Studio album by Rochelle Jordan
- Released: September 26, 2025
- Genres: House; alternative R&B; dance-pop;
- Length: 59:58
- Label: Empire
- Producers: Rob Araujo; Byron the Aquarius; Dam-Funk; Hamdi; Terry Hunter; Initial Talk; Jimmy Edgar; Kaytranada; Kingdom; KLSH; Machinedrum; MpH; WaveIQ; Paris Williams;

Rochelle Jordan chronology
| Play with the Changes (2021) | Through The Wall (2025) |  |

Singles from Through The Wall
- "Crave" Released: May 30, 2025; "TTW" Released: July 11, 2025; "Doing It Too" Released: August 8, 2025; "Sweet Sensation" Released: September 12, 2025;

= Through the Wall =

Through the Wall is the third studio album by British-Canadian singer Rochelle Jordan.

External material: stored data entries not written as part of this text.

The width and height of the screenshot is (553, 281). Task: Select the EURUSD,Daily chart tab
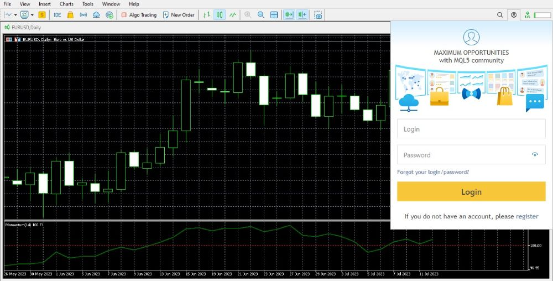(22, 27)
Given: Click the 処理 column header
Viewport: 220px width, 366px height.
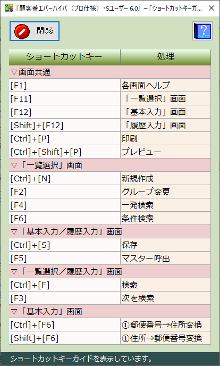Looking at the screenshot, I should click(x=165, y=57).
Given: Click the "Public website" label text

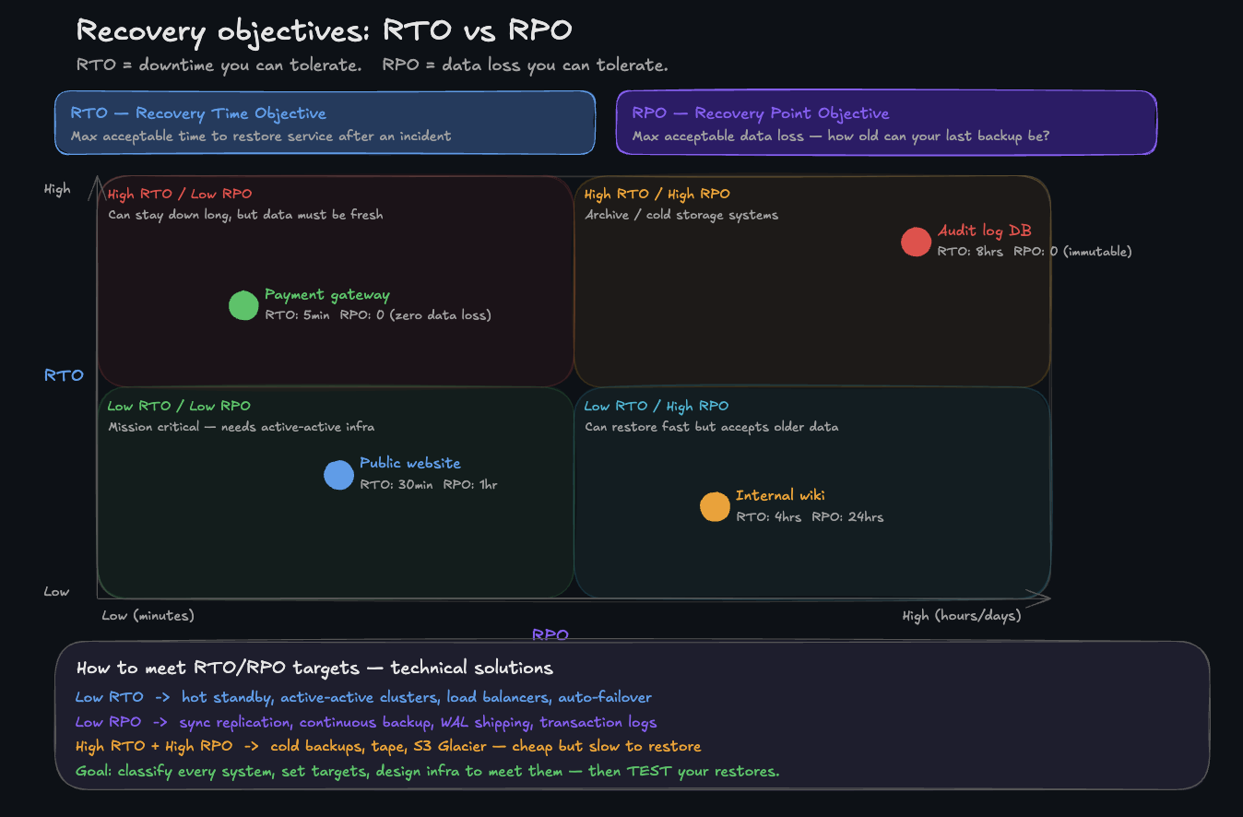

It was released on September 26, 2025, via Empire, and was supported by the singles "Crave", "TTW", "Doing It Too", and "Sweet Sensation".

==Release and promotion==
Jordan came up with the album's title in 2022, stating that it signified "breaking down the walls of her own mind to understand that I deserve to be here, and I am here, and I’m an icon." Jordan released the single "Crave" on May 30, 2025. On July 11, 2025, she announced the album and released its title track, "TTW". "Doing It Too" was released as the album's third single on August 8, 2025. Jordan released the album's fourth single, "Sweet Sensation", on September 12, 2025. The album released on September 26, 2025.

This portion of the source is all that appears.